Companies looking for general network analysis tools are spoilt for choice as theres a huge range of products and prices to suit all pockets. Unfortunately, wireless networks dont get anywhere near the same blessings, which is surprising as they are rarely out of the news - all too often for the wrong reasons, as security is their biggest weakness.
With this dearth of products, AirMagnet stands out by a mile. This company offers an impressive range of analysis tools. Along with a distributed version, which deploys permanent probes alongside the WLAN, there are versions for laptops and PDAs, all of which had a recent update. On review is the laptop version which requires you to bring your own laptop and also add one of a range of supported wireless PC Cards.
For testing we used a Pentium III 800MHz laptop, running Windows XP, and equipped with a Cisco AiroNet 352 PC Card. Installation only took a few minutes. A proprietary driver is installed and we found that although AirMagnet requires exclusive use when loaded you can use the network card for normal network access at other times.

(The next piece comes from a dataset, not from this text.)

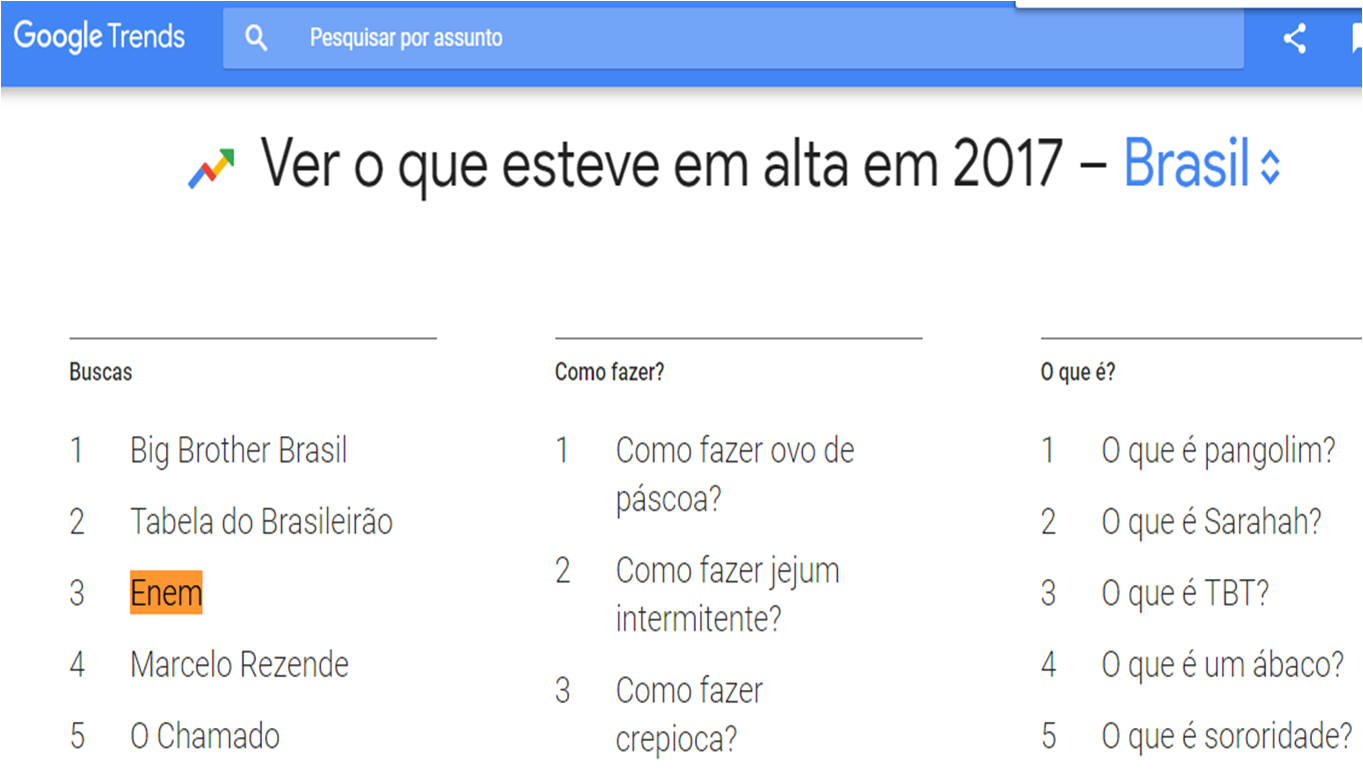Open 'O que é um ábaco?' query

[1222, 665]
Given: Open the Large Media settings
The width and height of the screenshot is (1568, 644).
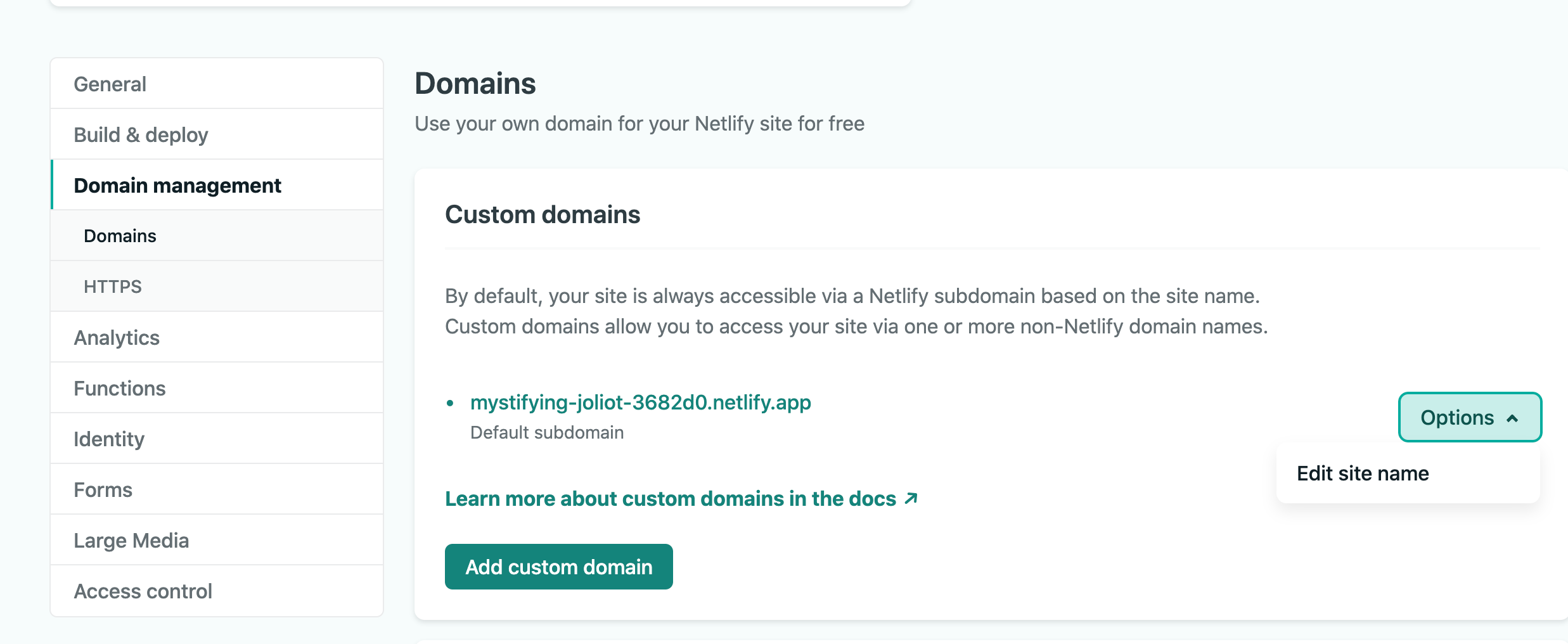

The AirMagnet interface is a cheerful affair with plenty of brightly coloured charts and graphs making it easy to spot any problem areas. Seven different options are available and AirMagnet opens with a Start screen revealing a table of all discovered APs. You can see at a glance which channel each one is broadcasting on. It also shows the signal strength, noise levels plus signal-to-noise ratios and the graphs to the left can be expanded to show each of these values separately. More importantly, the table shows which APs have WEP or WPA enabled and even those employing 802.1x port authentication.
Colours are put to extremely good use in the AP table as a red channel number advises that there is an outstanding alarm whilst the corresponding MAC address cell turns green, yellow, red or grey depending on how long the device has been inactive. Reduce the signal graphs to a single display and the extra space below is now used to show a tree listing all 802.11 information about the number of SSIDs identified, which APs are operating in Ad-Hoc and Infrastructure mode, and the total number of wireless clients. A pie chart below ties in with the tree and displays the busiest APs and frame address types, along with associated stations, and you can easily see the distribution of 802.11a, b and g operating modes.
A second tree section reveals one of AirMagnets key features. This provides access to the AirWISE analysis engine, which automatically spots a wide range of wireless-related problems. Our four APs all used different configurations with some left wide open and others using different levels of WEP encryption. AirWISE provided audible and visual alerts as it picked out the security holes we had intentionally left. Double-clicking on the Security branch immediately switches you to the main AirWISE screen where youll find a comprehensive breakdown of each problem. These are accompanied by an AirMagnet Expert that provides a complete description of the reasons for each alert and plenty of advice for remedial action.
AirWISE does a lot more as it detects rogue APs, unauthorised clients and DoS attacks on wireless networks. This latest version adds new alarms for APs not using TKIP or 802.1x authentication, excessively high client association attempts and unusual out-of-hours WLAN traffic. External attempts to hack in can also be spotted as AirMagnet now watches out for clients attempting to associate with any available AP.
Theres much more to AirMagnet as the Channel screen gives a superbly detailed breakdown of throughput, signal strength, alerts and utilisation by wireless speed. You can easily swap between channels and individual APs can be monitored more closely from the Infrastructure tab. Basic packet capture and decoding is also provided and trace files can be saved and replayed as though live and you can limit the capture process to individual wireless channels. Lastly, AirMagnet also proves a good collection of diagnostic tools, including traceroute, whois, a traffic generator for the link between the AirMagnet system and selected AP, a site survey and a Coverage tool which allows you to check on minimum signal levels allowing SLAs to be maintained.
With the potential for huge security breaches, wireless network analysers are now a must-have tool for support staff. Even though AirMagnet is a software-only solution it does compare extremely well on price to most alternatives. Fluke Network’s PDA-based WaveRunner, for example, may be more portable but is a costlier option and doesn’t provide the same level of features, or troubleshooting assistance, as AirMagnet.